Paypal Website Payments Standard Extension for Spree, the open source shopping cart
Last updated on: December 29 at 02:20 PM
source code bug trackerA Spree extension to allow payments using PayPal Website Standard.
This README is in the process of thorough rework to describe the current codebase, design decisions and how to use it. But at the moment some parts are out-of-date. Please read the code of the extension, it's pretty well commented and structured.
Add to your Spree application Gemfile.
gem "spree_paypal_website_standard", :git => "git://github.com/tomash/spree-pp-website-standard.git"
Run the install rake task to copy migrations (create payment_notifications table)
rails generate spree_paypal_website_standard:install
Configure, run, test.
Go to Spree backend (admin panel). Add a new Payment Method. Choose Spree::BillingIntegration::PaypalWebsiteStandard
as provider.
Take a while to inspect configuration options and their defaults (suited for development). The following configuration options (keys) can be set:
account_email # email account of store (business)
ipn_notify_host # host which Paypal will use for sending callbacks (usually the same host as store itself)

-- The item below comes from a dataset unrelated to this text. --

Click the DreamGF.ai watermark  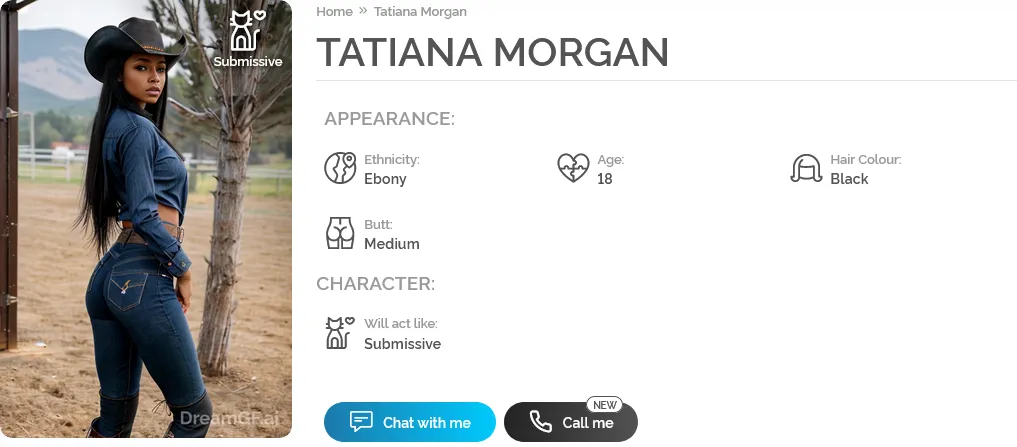click(x=231, y=420)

success url # url the customer is redirected to after successfully completing payment
currency_code # default USD
paypal_url # paypal url in production,
# use https://www.sandbox.paypal.com/cgi-bin/webscr (default) in development
# and https://www.paypal.com/cgi-bin/webscr in production
encryption # (true/false) use encrypted shopping cart (leave false NOT SUPPORTED AT THE MOMENT)
certificate_id # id of certificate used to encrypted stuff
ipn_secret # secret string for authorizing IPN (NOT SUPPORTED AT THE MOMENT)

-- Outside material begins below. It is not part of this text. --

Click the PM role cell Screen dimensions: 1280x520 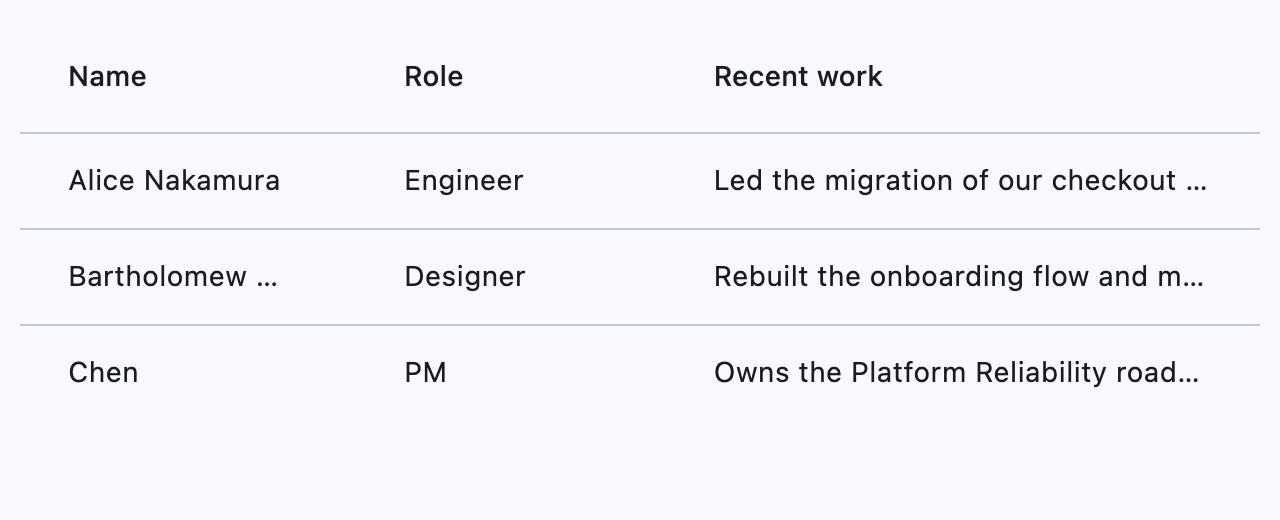tap(425, 373)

Only the first three ones need to be set up in order to get running.
The last three are required for secure, encrypted operation (see below).

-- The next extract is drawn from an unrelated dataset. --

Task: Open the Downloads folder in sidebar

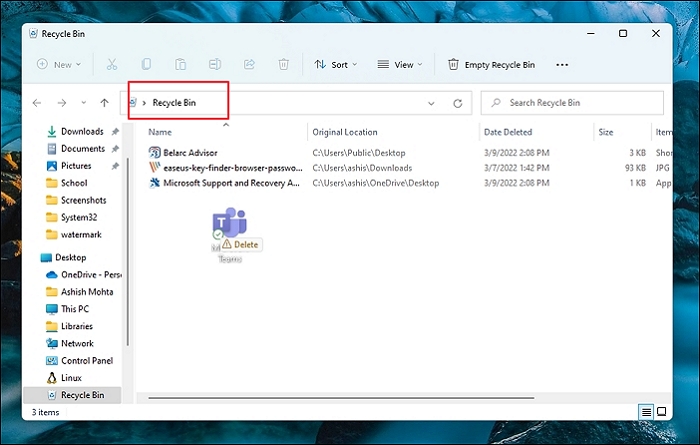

TODO: Update this guide, we now (should) use configuration variables provided in backend instead of initializer-set Spree::Paypal::Config object.
The payment link can be encrypted using an SSL key pair and a PayPal public key. In order to attempt this encryption, the following elements must be available. If these are not available a normal link will be generated.
Spree::Paypal::Config[:encrypted] must be set to true. Spree::Paypal::Config[:cert_id] must be set to a valid certificate id. Spree::Paypal::Config[:ipn_secret] must be set to a string considered secret. Application must have a Rails.root/certs directory with following files:
app_cert.pem # application certificate
app_key.pem # application key
paypal_cert_#{Rails.env}.pem # paypal certificate
The best instructions on what is what, how these files should be generated etc. are in AsciiCast 143 (basically the code of this extension is also based on this AsciiCast).
Be sure to bundle your dependencies and then create a dummy test app for the specs to run against.